Gold, silver slump to fresh 4-year lows as sell-off extends
Singapore (Nov 5) Gold slid for a fifth session in six on Wednesday, tumbling to a four-year low below $1,150 an ounce as a strong dollar kept investors away from the safe-haven
asset and physical demand failed to provide underlying support.
Silver tracked gold lower, hitting its lowest since early 2010, while platinum and palladium also fell.
The dollar rose to a seven-year high against the Japanese yen after a victory by Republicans in the United States' mid-term elections raised hopes for an end to political gridlock in Washington, boosting sentiment for riskier assets.

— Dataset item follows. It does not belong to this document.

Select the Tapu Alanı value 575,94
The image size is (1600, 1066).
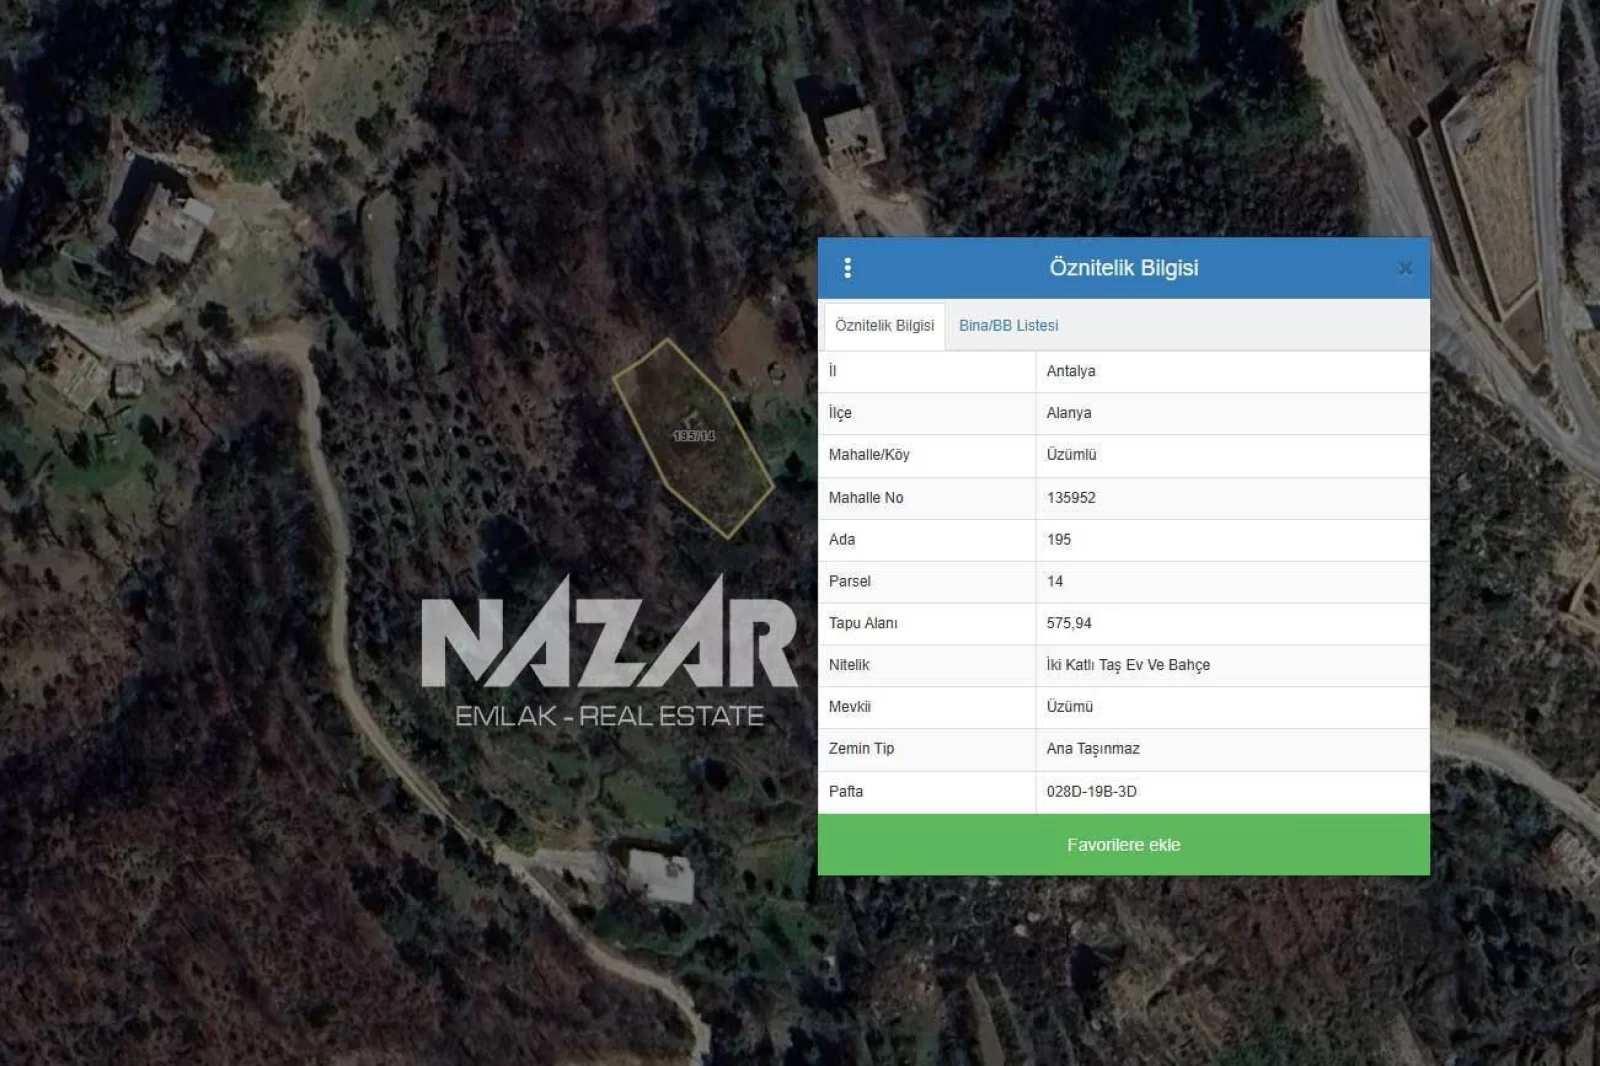[1069, 623]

Underscoring the lack of interest in bullion, holdings in SPDR Gold Trust, the top gold-backed exchange traded fund, slumped to a fresh six-year low.

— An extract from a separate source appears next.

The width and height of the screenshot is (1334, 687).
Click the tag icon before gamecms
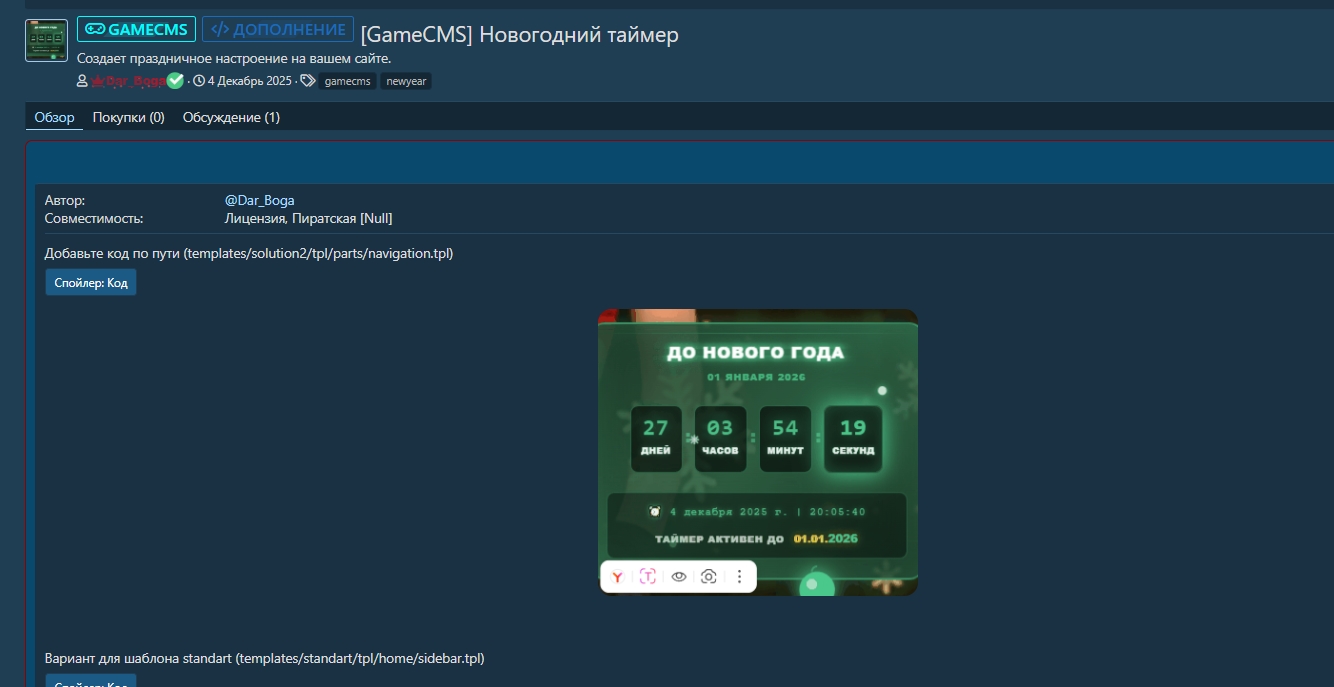point(308,81)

Physical buying of jewellery, coins and bars - which usually
picks up at lower prices - has not emerged robustly enough to
put a floor under prices.
"There is very little on the horizon that is bullish.
Despite the trillions of dollars of stimulus over the past
several years, most central bankers are worried about deflation,
not inflation," said INTL FCStone analyst Edward Meir.

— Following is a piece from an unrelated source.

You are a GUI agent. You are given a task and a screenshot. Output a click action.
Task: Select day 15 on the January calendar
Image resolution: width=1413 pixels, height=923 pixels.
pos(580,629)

"In addition, the roaring U.S. equity markets continue to
siphon off assets away from alternative investments, including
gold," he said.
The yellow metal is often seen as a hedge against inflation
and financial uncertainties.
Spot gold tumbled to $1,146.06 an ounce, its lowest
since April 2010, before recovering modestly to trade down 1.6
percent at $1,149.85 by 0738 GMT.
Silver fell more than 3 percent to $15.44, its lowest
since February 2010.
Selling intensified after gold broke through $1,161 - the
previous four-year low hit on Friday, and then $1,155, said a
Hong Kong-based precious metals trader.
The metals could see further downside, especially around the
release of U.S. jobs report on Friday, the trader said. A strong
report could boost economic optimism and the dollar.
The dollar has been an investor favourite recently,
hitting a four-year high against a basket of major currencies
earlier this week.
A stronger greenback makes gold more expensive for holders
of other currencies, and dulls its appeal as a hedge.
The lack of investor appetite for gold was evident in
outflows from the SPDR gold fund. Its holdings fell 0.32 percent
to 738.82 tonnes on Tuesday - its lowest since September 2008.
The fund tends to influence investor sentiment due to the size
of its holdings.
PHYSICAL DEMAND
A sharp break in gold prices to their lowest levels in more
than four years has prompted a pick-up in demand for coins in
Europe and the United States.
But demand in top buyer China - seen as a key pillar of
support for gold - has been disappointing. Strong Chinese buying
is usually seen preventing more losses in gold.
Chinese consumers have not shown much enthusiasm for gold on
expectation that it will fall further.
On Wednesday, local prices on the Shanghai Gold Exchange
dipped to a discount of about 50 cents an ounce to the global
benchmark, indicating weak buying interest.
Chinese prices had been at a discount on Monday but had
gained to a small premium of up to $1 on Tuesday.